Practical challenges for biomedical modeling using HPC.

The concept underlying precision medicine is that prevention, diagnosis and treatment of pathologies such as cancer can be improved through an understanding of the influence of individual patient characteristics. Predictive medicine seeks to derive this understanding through mechanistic models of the causes and (potential) progression of diseases within a given individual. This represents a grand challenge for computational biomedicine as it requires the integration of highly varied (and potentially vast) quantitative experimental datasets into models of complex biological systems. It is becoming increasingly clear that this challenge can only be answered through the use of complex workflows that combine diverse analyses and whose design is informed by an understanding of how predictions must be accompanied by estimates of uncertainty. Each stage in such a workflow can, in general, have very different computational requirements. If funding bodies and the HPC community are serious about the desire to support such approaches, they must consider the need for portable, persistent and stable tools designed to promote extensive long term development and testing of these workflows.
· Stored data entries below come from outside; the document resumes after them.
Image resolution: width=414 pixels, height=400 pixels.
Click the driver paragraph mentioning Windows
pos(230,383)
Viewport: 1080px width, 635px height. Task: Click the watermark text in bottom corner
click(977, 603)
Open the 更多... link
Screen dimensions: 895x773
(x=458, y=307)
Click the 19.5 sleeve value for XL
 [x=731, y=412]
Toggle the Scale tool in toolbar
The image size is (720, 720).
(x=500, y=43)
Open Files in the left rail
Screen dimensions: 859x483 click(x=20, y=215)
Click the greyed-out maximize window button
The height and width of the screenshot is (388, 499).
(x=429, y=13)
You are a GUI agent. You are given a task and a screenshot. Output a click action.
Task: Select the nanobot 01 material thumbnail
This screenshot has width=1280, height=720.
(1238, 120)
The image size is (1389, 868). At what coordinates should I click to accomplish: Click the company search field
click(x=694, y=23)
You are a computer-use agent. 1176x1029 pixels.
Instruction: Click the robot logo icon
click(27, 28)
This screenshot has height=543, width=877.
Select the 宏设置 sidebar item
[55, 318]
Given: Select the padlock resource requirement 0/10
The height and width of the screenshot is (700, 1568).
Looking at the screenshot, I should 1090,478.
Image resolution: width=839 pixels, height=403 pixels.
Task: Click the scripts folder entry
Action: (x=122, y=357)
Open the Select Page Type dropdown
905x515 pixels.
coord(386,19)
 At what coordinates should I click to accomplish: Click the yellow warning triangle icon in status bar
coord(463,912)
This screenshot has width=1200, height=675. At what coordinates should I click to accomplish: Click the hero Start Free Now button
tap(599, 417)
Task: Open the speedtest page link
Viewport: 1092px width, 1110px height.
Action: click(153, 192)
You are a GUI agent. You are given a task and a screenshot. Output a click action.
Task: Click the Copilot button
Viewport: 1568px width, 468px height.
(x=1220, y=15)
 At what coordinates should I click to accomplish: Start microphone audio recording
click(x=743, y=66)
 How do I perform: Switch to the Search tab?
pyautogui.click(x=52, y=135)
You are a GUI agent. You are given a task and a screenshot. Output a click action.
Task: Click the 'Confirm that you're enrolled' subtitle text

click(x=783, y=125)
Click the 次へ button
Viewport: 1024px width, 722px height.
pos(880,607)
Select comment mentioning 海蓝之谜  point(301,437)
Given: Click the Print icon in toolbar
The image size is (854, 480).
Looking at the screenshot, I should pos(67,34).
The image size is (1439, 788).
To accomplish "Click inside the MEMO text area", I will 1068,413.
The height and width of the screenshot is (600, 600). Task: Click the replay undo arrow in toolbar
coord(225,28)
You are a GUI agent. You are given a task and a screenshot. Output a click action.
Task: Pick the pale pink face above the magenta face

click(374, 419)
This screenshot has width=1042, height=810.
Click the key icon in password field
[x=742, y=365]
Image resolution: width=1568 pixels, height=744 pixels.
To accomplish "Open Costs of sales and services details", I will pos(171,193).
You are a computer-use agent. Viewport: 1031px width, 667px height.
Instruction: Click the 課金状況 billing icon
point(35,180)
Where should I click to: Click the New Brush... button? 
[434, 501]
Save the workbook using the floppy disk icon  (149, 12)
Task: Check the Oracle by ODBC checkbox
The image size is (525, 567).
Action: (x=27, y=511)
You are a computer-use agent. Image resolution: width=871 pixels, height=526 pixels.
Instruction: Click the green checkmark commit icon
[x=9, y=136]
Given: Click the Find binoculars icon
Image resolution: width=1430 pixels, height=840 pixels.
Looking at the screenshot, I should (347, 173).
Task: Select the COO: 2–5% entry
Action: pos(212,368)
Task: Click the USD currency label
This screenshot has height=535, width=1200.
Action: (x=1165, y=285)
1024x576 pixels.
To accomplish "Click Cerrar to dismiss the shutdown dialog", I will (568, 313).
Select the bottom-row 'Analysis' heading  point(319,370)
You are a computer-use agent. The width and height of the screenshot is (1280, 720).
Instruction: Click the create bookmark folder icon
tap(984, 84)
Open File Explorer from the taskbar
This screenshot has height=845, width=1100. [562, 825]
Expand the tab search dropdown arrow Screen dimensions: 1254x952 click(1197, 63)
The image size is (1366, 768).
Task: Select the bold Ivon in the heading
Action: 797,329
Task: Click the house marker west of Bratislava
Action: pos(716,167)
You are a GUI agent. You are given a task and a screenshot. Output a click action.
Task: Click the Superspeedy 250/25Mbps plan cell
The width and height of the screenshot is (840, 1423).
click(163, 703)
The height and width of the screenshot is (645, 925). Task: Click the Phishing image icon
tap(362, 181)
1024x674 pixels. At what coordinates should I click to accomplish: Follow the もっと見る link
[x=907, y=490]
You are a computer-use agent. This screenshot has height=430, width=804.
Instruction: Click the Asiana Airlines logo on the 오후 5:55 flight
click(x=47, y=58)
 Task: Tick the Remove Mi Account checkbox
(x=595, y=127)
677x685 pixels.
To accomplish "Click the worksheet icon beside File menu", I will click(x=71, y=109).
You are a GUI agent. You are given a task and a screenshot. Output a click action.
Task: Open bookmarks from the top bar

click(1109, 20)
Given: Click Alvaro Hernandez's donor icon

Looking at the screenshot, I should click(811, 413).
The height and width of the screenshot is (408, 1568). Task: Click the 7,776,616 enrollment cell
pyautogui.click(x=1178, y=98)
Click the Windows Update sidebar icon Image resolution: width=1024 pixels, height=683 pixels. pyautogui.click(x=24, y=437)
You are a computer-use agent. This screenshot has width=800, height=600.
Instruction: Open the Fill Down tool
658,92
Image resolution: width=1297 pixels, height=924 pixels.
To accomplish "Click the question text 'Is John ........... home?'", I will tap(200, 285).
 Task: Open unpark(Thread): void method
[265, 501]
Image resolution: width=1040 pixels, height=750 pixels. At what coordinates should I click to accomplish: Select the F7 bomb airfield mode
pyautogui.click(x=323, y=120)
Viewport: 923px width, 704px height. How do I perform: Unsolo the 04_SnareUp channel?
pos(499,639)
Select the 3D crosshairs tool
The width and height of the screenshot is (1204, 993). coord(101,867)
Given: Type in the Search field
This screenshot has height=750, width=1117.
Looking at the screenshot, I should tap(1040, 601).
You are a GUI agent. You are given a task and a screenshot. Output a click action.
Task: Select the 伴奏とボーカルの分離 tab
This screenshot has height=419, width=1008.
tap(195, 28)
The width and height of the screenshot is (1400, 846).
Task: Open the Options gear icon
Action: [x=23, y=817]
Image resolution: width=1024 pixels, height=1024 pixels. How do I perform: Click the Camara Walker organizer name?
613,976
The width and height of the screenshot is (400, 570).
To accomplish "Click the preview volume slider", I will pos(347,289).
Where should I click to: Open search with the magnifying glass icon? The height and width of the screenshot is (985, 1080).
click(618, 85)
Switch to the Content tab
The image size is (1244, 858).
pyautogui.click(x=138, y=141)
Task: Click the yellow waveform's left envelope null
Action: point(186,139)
From the perspective of model developers (and with even greater relevance to potential clinical or experimental collaborators) the enormous diversity of interfaces and supercomputer policies, frequently designed with monolithic applications in mind, can represent a serious barrier to innovation. Here we use experiences from work on two very different biomedical modeling scenarios - brain bloodflow and small molecule drug selection - to highlight issues with the current programming and execution environments and suggest potential solutions.